Let’s look at other historical decisions that were made on basis of moral principle: the Spanish inquisition of 1478 was a war on the “heretics” in Hispania that the Roman Catholic ruling monarchy and class endorsed and began. The result? The burning of 323,362 people, and 17,659 in effigy, as stated by bibletopics.com. The victimes were mostly Jews who had lived in Spain.
Next, we have the Thirty Year’s War, which was fought between the Catholic Bourbons and the Protestants to solve “dogmatic” issues between the two factions. The result? Millions died in a war that spanned an entire generation, and several countries were thrown into a tailspin in terms of population, geography and economics. Apartheid was a segregationist policy adopted in South Africa to, “secure the native population” of the country. As a result of this historical decision: “71 percent of people aged over 20 years have not completed secondary schooling. In 2001, 60-percent of 9-year-old children were unable to write, 70 percent of men aged 30 to 40 are unemployed – educated only for manual work,” according to bstrust.org.
What many individuals also do not realize is the recent stem cell bill passed in Congress only allows scientists to use leftover embryos that are frozen in fertility clinics from couples who used in-vitro fertilization. During the in-vitro fertilization process extra embryos are made, yet few Americans consider this process unethical, and it has blessed many couples with the oppotunity to have children.

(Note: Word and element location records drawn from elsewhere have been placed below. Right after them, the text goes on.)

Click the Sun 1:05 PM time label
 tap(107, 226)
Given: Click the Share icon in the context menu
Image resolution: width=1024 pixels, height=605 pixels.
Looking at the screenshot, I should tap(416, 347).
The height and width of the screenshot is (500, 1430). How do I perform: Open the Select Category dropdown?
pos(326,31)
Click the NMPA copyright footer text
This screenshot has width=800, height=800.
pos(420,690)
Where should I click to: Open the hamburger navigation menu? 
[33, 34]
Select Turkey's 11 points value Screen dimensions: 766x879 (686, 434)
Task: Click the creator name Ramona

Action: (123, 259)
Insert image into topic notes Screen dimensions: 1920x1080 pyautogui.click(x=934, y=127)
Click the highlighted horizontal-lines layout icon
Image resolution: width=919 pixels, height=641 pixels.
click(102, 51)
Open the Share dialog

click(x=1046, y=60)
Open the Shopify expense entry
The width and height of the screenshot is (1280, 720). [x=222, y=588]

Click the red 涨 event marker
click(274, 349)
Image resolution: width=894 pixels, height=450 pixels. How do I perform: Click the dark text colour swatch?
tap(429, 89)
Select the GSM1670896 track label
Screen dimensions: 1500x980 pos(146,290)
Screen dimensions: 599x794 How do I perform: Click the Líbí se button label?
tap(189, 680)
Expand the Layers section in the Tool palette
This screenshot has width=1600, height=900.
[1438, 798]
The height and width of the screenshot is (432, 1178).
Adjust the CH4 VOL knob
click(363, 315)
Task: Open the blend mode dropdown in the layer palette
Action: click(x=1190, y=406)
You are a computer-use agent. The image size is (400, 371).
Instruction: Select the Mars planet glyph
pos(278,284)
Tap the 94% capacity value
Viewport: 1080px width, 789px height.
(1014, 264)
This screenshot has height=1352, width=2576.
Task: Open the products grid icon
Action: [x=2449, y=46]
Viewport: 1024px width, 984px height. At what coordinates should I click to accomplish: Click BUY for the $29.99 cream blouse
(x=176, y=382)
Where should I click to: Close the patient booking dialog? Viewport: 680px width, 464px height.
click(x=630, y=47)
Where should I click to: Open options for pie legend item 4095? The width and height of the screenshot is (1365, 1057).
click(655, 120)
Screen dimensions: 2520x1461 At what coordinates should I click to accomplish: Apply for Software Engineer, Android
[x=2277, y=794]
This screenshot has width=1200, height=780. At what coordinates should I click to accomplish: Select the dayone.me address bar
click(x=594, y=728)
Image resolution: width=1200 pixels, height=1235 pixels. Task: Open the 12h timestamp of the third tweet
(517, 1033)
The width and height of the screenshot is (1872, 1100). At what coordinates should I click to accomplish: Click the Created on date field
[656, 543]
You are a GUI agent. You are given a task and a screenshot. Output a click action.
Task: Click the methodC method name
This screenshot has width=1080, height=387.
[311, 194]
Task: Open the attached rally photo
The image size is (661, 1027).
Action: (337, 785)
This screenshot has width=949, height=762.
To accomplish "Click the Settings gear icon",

There are approximately 400,000 frozen embryos that most likely will be discarded, unless, of course, a few hundred thousand mothers get the urge to donate their wombs and bring to term these “snow-flake babies.” If we want to delve into moral principles again, it would seem these clusters of cells could sacrifice themselves for the greater good – in the same manner Bush asks soldiers to lay down their lives in Iraq.
So what will be the end of this debate? Will it end in a menagerie of lost opportunities? Will President Bush relinquish the fight over stem cells? Or will this debate end in a misinformed veto, sealing the fate of an already unpopular leader?